Object Detection for Autonomous Vehicles
Experiments
I fine-tuned each model on the Berkeley DeepDrive object detection dataset and experimented with different
hyperparameter settings. For each model, I use the Adam optimizer. For Faster R-CNN, I experiment with 2
different backbones, ResNet-50 and MobileNetV3, using the corresponding PyTorch models that are already
pre-trained on COCO [11].
I follow the PyTorch "Torchvision Object Detection Finetuning Tutorial" [3] to
fine-tune Faster R-CNN, but modify the code to save the best model, according to mAP score on the validation
set, store the loss on the training set, compute loss on the validation set, and use a different learning rate
scheduler.
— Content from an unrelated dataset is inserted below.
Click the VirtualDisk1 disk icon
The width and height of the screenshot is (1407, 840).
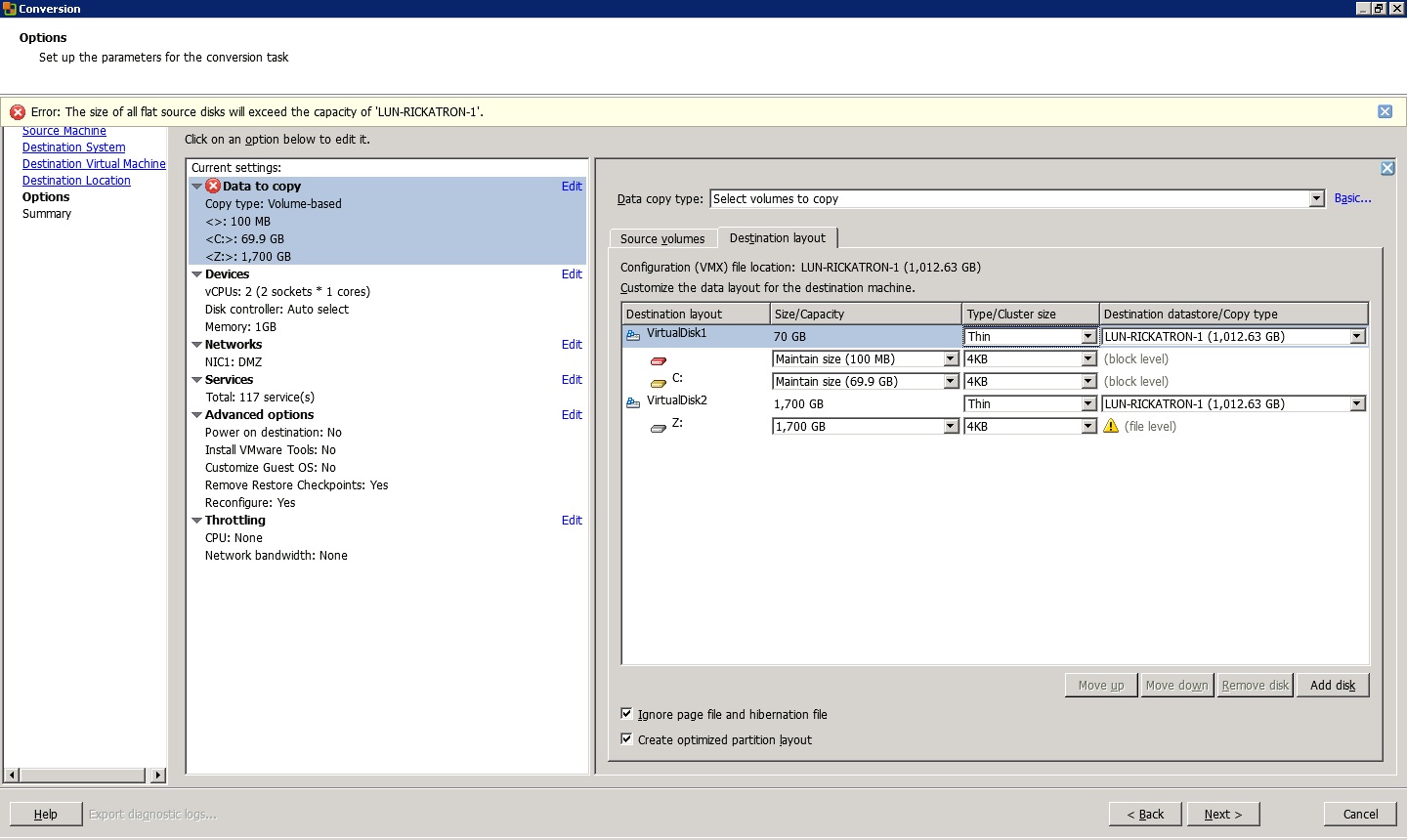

Since there are nearly 56,000 images in the training set, I update the learning rate during an epoch
if the loss increases for 4 batches in a row (I determined the number 4 experimentally). Also, for Faster R-CNN
with a ResNet-50 backbone, the largest batch size I could use without receiving a CUDA out of memory error on
Google Colaboratory was 9.
For YOLO, I use the pre-trained YOLOv4 model from [12] and follow the instructions in the README to modify certain
files in order to fine-tune on the Berkeley DeepDrive object detection dataset. Specifically, I modify the YOLOv4
cfg file by changing the number of classes to 13 and the number of filters in the convolutional layer before each
YOLO layer to 54, which is (# of classes + 5) * 3. Further, I modify the schedule for decreasing the learning rate.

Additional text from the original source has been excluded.